The variables are expressed in a variety of ways including beacons, Boolean logic, proxies, demographics, third-party events, and composites. Beacons identify the activities of purchasers. For example, users that purchased a computer two years ago may be ready to purchase another one. Boolean logic is used to define the activities of non-purchasers, such as all users that shopped for shoes and Nike® products. Proxy is used when a new product is being introduced. Proxy identifies non-purchasers that are likely to purchase the new product. For example, early adopters of technology, such as users that bought the first iPhone® are more likely to purchase the Amazon® Kindle. Demographics are user information like gender, age, and house hold income. Third-party events are user's events recorded by third-party data partners, for example, a user is tagged as “Auto intenders” when certain automotive related events are reported for this user. Composites are a combination of two different behavior segments. For example, the behavior segment for fitness people is combined with a behavior segment for stay-at-home mothers to obtain a behavior segment composite for stay-at-home mothers that are interested in fitness.
The user profile database 300 returns 410 a query result file 310 that contains a variable list, a number of targeted users, and a number of non-targeted users for each variable. The query result file is transmitted 415 from the user profile database 300 to the optimization engine 200. The optimization engine 200 calculates 420 a lift for each variable.

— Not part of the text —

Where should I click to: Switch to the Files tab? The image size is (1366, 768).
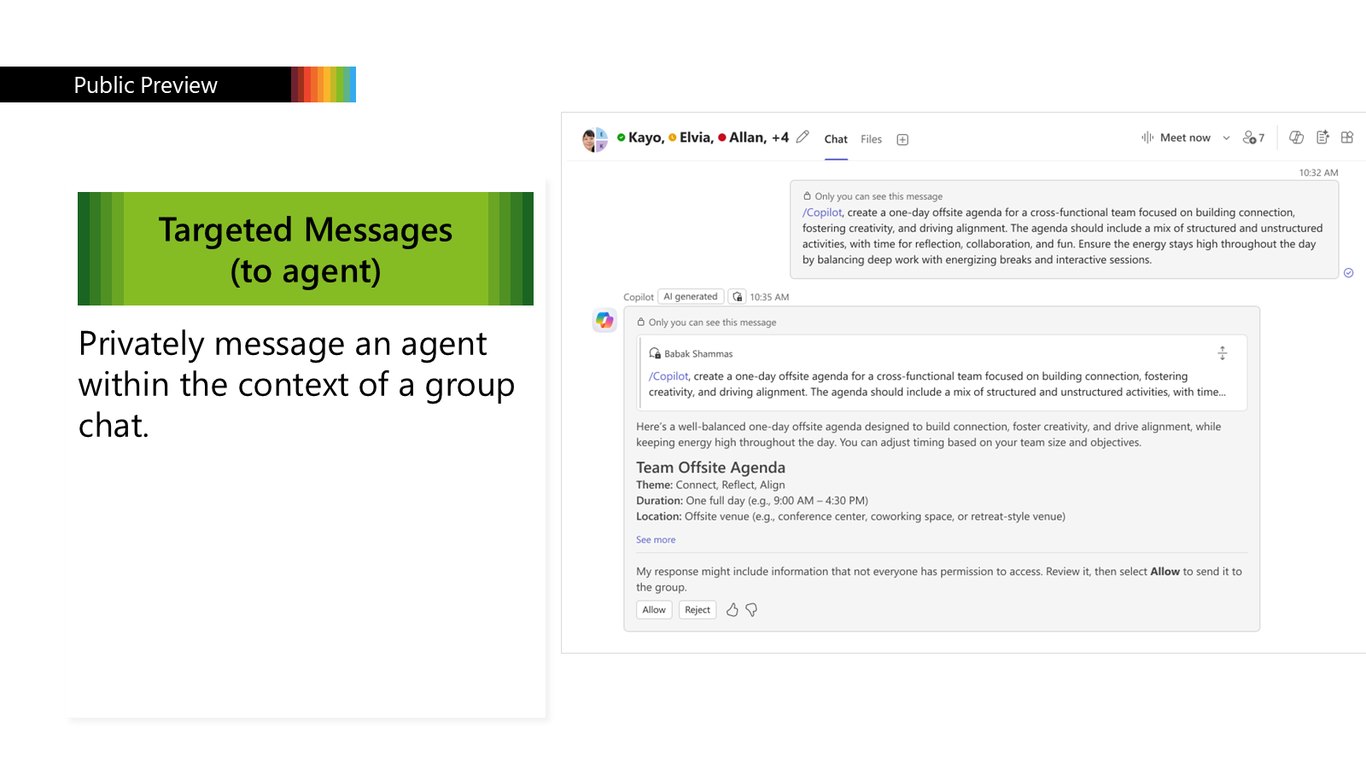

The lift defines the response rate of a targeted audience as compared to the response rate of the audience in general. When applied to targeted segments, the equation is defined as:
Lift=(St/Nt)/(Sn/Nn) Eq. (1)
Where St is the number of targeted users that responded positively to a product or advertisement, Nt is the number of targeted users overall; Sn is the number of non-targeted users that responded positively to a product, and Nn is the overall non-targeted number of users.
In one embodiment, lift is calculated based on multiple variables where the variables are organized in decreasing order of likelihood of generating a response from a user. Thus, the lower the lift, the larger the audience. For example, in the query result file 310, the first variable is associated with a 1% response (1/100) as compared with 0.1% (1/1000) of the general population, thereby resulting in a 10× lift. The next variable is associated with a 0.5% (5/1000) response as compared with 0.1% (1/1000) of the general population. Thus, when the two variables are combined as a segment to reach a larger amount of the population (6/1000), the lift decreases to 7.5×.

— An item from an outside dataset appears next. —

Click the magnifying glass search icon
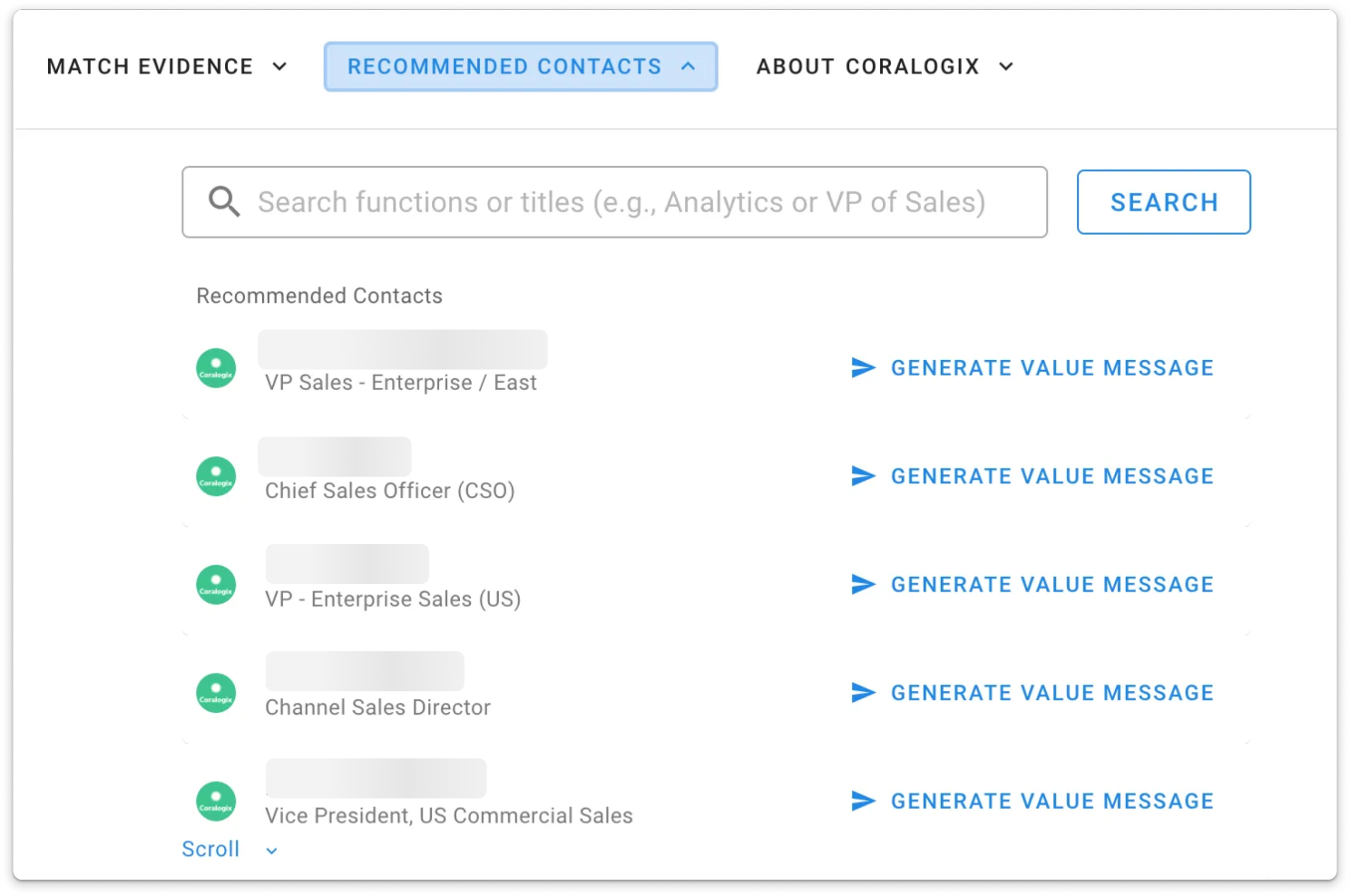Screen dimensions: 1350x896 (x=224, y=201)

As the lift decreases, the percentage of responses decreases as well. Targeting a large audience is irrelevant if the audience is unlikely to respond to the advertisement. As a result, the optimization engine 200 generates 425 a selected single-variable list 340 by optimizing the variables as a function of the lift and a target audience. The selected single-variable list 340 is a balance between the desired size of the audience and the effectiveness of the variables to obtain a segment with the proper lift.
In one embodiment of the invention, the optimization engine 200 uses KS during optimization. KS is a stopping criteria that controls the segment complexity. KS is defined by the following equation:
KS=(St/Nt)−(Sn/Nn) Eq. (2)
where St is the number of targeted users that responded positively to a product or advertisement, Nt is the number of targeted users overall, Sn is the number of non-targeted users that responded positively to a product or advertisement, and Nn is the overall non-targeted number of users.
KS divides user reactions into positive and negative samples. The KS metric is used to identify the point at which the separation between samples no longer increases. The solution is to find a minimal number of variable combinations that cover all users. At this point, the optimization engine 200 completes the optimization process.
One way to express the rules is through a greedy heuristic algorithm:
The selected single-variable list 315 is further narrowed and made more relevant by querying 430 the user profile database for a multi-variable result file 325 that includes recency. Recency is defined as the amount of time that has elapsed since an action took place. For example, advertisers are more interested in people that shopped for a product in the last week or month. Advertisers want to identify people that are getting ready to purchase shoes, and therefore are more interested in people that shopped for shoes in the last week.
In one embodiment, the selected variable list 315 is further narrowed by querying 435 the user profile database 305 for a frequency of activity and a velocity of activity. Frequency measures the number of times that a person performs a certain activity. Velocity measures the frequency over time. For example, if the user visits a website once on Monday, twice on Tuesday, and four times on Thursday, the velocity is increasing. The user profile database 300 returns 440 a multi-variable result file 325.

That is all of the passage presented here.